Party on Fred Astair.


----------



## Nestor_Kelebay (Jul 21, 2010)

I woulda thought Inspector D was a little older.

I figured him to be at least 14 or so.


----------



## TxBuilder (Jul 22, 2010)

Nestor_Kelebay said:


> I woulda thought Inspector D was a little older.
> 
> I figured him to be at least 14 or so.



He's eternal.
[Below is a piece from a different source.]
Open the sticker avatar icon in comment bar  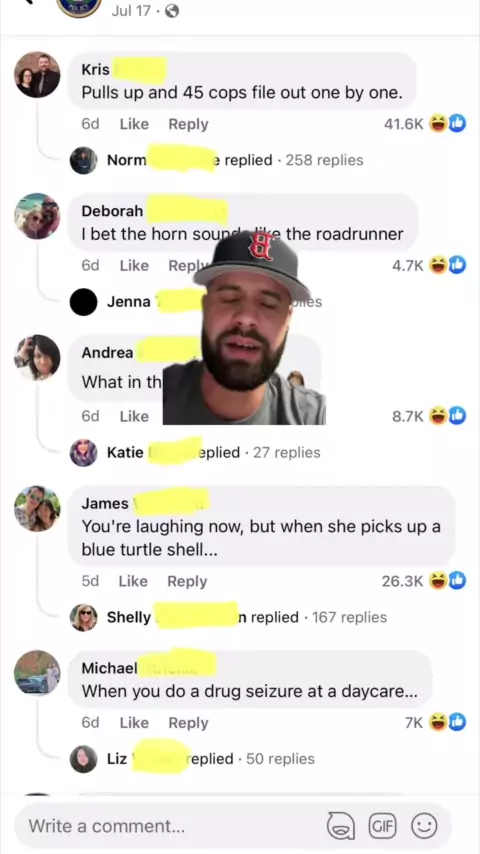341,826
He looks 14 when he wants to.


----------



## inspectorD (Jul 22, 2010)

Oh this is bad....now ALL my secrets are out.:hide:


----------



## oldognewtrick (Jul 22, 2010)

inspectorD said:


> Oh this is bad....now ALL my secrets are out.:hide:



Not all, what about that nasty flatulence issue you had a few months ago:banana::banana::banana:


----------



## inspectorD (Jul 23, 2010)

oldog/newtrick said:


> Not all, what about that nasty flatulence issue you had a few months ago:banana::banana::
> 
> You mean it went away?...so what is that carma that keeps followin me around makin noises....may be I stepped in sumthin.:help:
> 
> Oh yeah!! and what about that time in Vegas when I borrowed that costume and shaved that...oh, sorry ...I forgot.


----------



## oldognewtrick (Jul 23, 2010)

Well, your buddy is starting to grow his hair out a little, suprised you even get him to follow on a leash though.


----------



## inspectorD (Jul 23, 2010)

I always carry some dog biscuits in my pocket...I think he's confused and started followin me around...
Certainly explains the stuff on my shoe...

Wait..what?? How did he get outta Vegas????


----------



## oldognewtrick (Jul 24, 2010)

inspectorD said:


> I always carry some dog biscuits in my pocket...I think he's confused and started followin me around...
> Certainly explains the stuff on my shoe...
> 
> Wait..what?? How did he get outta Vegas????




I don't know, I'm thinking GPS or paranormal activity. Could be a friend of Zeigfried Q. Stardust, the turtle racer.


----------